Instructions:
• a. In the email thread about Raspberry Pi SD cards, what kind of SD cards supposedly include wear leveling?
• b. From the email thread about Raspberry Pi SD cards, reproduce verbatim the part that opens with the words containing "If these were" and closes with "for your input.".

Document:

If these were being used at home that is the more practical solution. However 
the projects I am working on will deploy the RPi in places like the top floor 
of a building I do not have unlimited access to and in a locked room that I do 
not have the key. Or at a tower site a couple of hours drive away. 
I will have the original image files made so it will just be an issue of 
re-imaging a new SD card. I just want to be sure it is a long time between 
incidents of needing to do that.

Thanks for your input.

Bruce

> On May 4, 2016, at 1:35 PM, Chris McQuistion <cmcquist...@watkins.edu> wrote:
> 
> There are higher-end SD cards that supposedly include wear leveling.  Those 
> would be the cards designed for HD cameras and such.
> 
> You could go that route or you could just image your system and make periodic 
> backups.  If the card goes bad, replace it with another $10 SD card, restored 
> from backup, and call it a day.
> 
> I have two Raspberry Pi systems at home and that's what I plan to do (just 
> back them up and replace them when they die.)
> 
> On a system that isn't do a large number of writes, an SD card should last 
> for a LONG time since reads don't wear a card out.
> 
> Chris
> 
> On Wed, May 4, 2016 at 1:04 PM, Bruce Martin <marti...@gmail.com 
> <mailto:marti...@gmail.com>> wrote:
> I know that dd is one of those fundamental linux commands that are used 
> occasionally but like rm need to be used carefully.

Supplied entries:
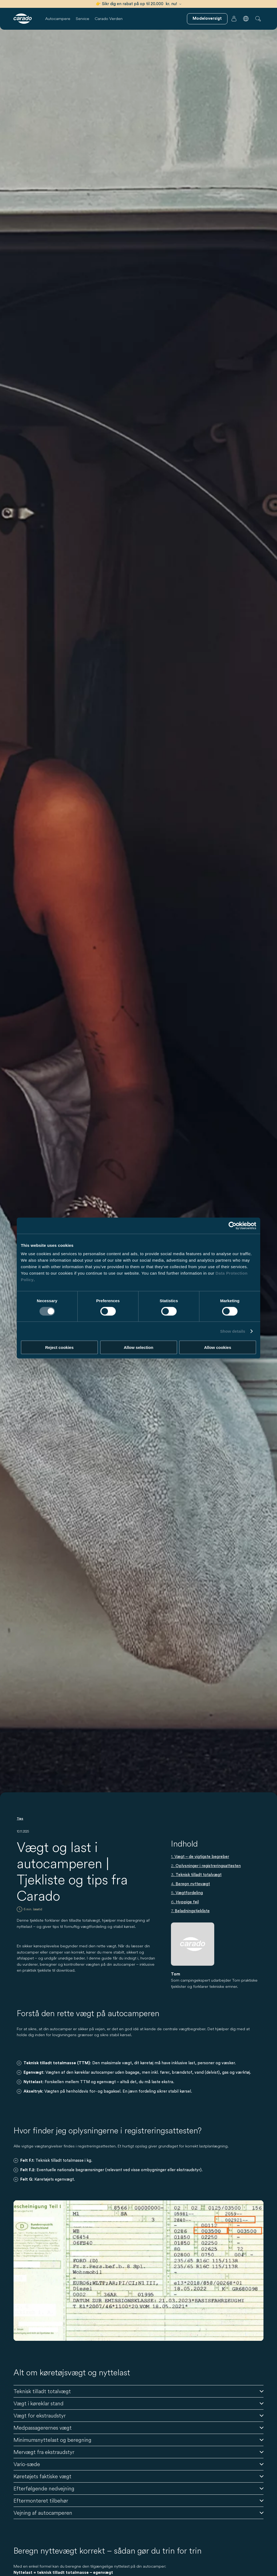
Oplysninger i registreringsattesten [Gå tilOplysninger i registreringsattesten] (208, 1866)
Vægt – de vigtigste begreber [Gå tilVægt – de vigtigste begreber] (201, 1857)
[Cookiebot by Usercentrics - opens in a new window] (232, 1225)
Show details (232, 1331)
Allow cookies (217, 1347)
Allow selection (138, 1347)
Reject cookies (59, 1347)
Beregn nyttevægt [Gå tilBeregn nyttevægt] (193, 1884)
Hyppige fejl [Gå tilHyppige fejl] (187, 1902)
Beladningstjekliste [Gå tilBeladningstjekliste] (192, 1911)
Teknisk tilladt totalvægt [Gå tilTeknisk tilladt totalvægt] (199, 1875)
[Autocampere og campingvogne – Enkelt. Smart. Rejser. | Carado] (23, 19)
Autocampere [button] (57, 18)
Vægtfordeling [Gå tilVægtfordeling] (189, 1893)
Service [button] (82, 18)
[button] (245, 18)
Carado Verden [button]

Task-by-task solutions:
• a. Higher-end SD cards, such as those designed for HD cameras.

• b.
If these were being used at home that is the more practical solution. However 
the projects I am working on will deploy the RPi in places like the top floor 
of a building I do not have unlimited access to and in a locked room that I do 
not have the key. Or at a tower site a couple of hours drive away. 
I will have the original image files made so it will just be an issue of 
re-imaging a new SD card. I just want to be sure it is a long time between 
incidents of needing to do that.

Thanks for your input.